La amenaza es real, y aunque es probable que el bloque europeo no se lance todavía a deshacerse de los activos estadounidenses, ya se están dando los primeros pasos en este sentido: el fondo de pensiones danés AkademikerPension ya ha anunciado que va a vender todos los bonos estadounidenses que mantiene en cartera.
Anders Schelde, director de inversiones del fondo AkademikerPension, ha explicado que los únicos motivos para tener en cartera los bonos americanos son la gestión de liquidez y de riesgo, y que han decidido que «podemos encontrar alternativas».
La cantidad de deuda estadounidense en manos del fondo es anecdótica: en una compañía que gestiona 25.000 millones de dólares en ahorros de profesores y académicos, sólo 100 millones de dólares están invertidos en bonos soberanos de Estados Unidos, por lo que la venta de esta cantidad no supondrá un dolor de cabeza para Trump.
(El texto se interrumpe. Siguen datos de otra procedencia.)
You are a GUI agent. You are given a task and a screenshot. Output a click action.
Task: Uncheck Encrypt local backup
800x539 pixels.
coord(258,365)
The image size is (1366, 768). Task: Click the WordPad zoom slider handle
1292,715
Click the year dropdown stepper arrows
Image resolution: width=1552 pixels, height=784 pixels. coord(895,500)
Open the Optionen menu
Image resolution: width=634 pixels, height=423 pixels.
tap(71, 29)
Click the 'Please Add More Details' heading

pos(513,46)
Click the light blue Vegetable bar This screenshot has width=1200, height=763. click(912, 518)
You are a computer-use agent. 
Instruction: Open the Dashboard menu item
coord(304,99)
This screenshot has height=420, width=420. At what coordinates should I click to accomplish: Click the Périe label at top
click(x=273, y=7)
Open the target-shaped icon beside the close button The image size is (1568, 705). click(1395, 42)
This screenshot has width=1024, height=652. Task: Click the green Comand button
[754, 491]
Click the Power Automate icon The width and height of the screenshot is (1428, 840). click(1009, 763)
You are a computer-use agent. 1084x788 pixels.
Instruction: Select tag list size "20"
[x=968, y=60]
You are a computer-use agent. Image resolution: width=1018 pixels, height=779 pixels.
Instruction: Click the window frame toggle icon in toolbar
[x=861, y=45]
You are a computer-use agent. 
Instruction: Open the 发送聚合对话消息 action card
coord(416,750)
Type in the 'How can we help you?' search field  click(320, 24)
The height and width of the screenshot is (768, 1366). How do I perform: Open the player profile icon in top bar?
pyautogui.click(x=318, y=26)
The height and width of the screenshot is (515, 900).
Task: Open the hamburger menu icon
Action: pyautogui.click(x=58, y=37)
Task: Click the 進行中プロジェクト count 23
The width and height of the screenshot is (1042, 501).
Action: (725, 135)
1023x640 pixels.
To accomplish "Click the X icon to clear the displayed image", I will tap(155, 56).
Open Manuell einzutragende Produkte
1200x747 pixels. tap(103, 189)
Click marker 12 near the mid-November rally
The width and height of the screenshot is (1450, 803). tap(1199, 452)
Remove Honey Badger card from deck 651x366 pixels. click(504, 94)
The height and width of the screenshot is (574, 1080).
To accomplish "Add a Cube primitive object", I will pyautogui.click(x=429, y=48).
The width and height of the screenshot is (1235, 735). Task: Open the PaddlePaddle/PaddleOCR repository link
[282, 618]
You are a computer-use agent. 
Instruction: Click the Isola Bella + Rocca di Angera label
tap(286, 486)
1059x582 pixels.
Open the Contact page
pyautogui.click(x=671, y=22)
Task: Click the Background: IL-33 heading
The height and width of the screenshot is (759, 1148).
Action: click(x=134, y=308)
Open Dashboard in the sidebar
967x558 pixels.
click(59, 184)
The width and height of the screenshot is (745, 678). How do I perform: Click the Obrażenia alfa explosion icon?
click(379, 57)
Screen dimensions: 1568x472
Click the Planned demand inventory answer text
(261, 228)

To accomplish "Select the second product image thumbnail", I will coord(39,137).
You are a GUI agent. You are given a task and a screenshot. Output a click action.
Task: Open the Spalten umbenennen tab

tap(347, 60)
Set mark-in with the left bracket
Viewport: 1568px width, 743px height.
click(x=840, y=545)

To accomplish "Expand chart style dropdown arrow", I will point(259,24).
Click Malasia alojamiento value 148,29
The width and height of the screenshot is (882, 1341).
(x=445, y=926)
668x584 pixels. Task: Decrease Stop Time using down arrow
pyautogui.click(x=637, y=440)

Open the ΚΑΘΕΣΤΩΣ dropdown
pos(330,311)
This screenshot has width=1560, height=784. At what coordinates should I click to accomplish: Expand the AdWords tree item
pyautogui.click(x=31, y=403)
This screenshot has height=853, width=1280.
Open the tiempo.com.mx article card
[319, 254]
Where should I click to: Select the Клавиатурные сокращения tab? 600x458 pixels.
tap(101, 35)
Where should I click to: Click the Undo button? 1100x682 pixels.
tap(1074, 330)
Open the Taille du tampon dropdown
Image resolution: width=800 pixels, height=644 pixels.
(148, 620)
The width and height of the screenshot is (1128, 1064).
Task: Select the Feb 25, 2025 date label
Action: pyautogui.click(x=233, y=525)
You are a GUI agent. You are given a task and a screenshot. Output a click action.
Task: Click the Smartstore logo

Sin embargo, es adelanto de lo que le podría ocurrir, a escala muy superior, si Europa decide lanzarse a utilizar la venta de activos americanos como un arma. Schelde, el CIO del fondo danés, ha incluido entre sus argumentos para justificar la decisión de vender su cartera de bonos estadounidenses que «Estados Unidos, básicamente, no es un buen bono, y las finanzas públicas del país no son sostenibles a largo plazo», señala, e incluye su preocupación por la caída del dólar y la disciplina fiscal de Estados Unidos como motivos para vender los bonos del gigante norteamericano. En este sentido, no es la primera firma que advierte de que Estados Unidos ya no es lo que era para los inversores. La caída del dólar se ha acelerado en los últimos meses, no sólo como consecuencia de los aranceles con los que amenazó Trump el «día de la liberación», en abril de 2025, sino también por otros motivos como la amenaza a la independencia de la Reserva Federal, que, para muchos analistas, puede terminar incrementando las expectativas de inflación en la el país y puede tener un efecto importante en Estados Unidos como un prestatario de fiar.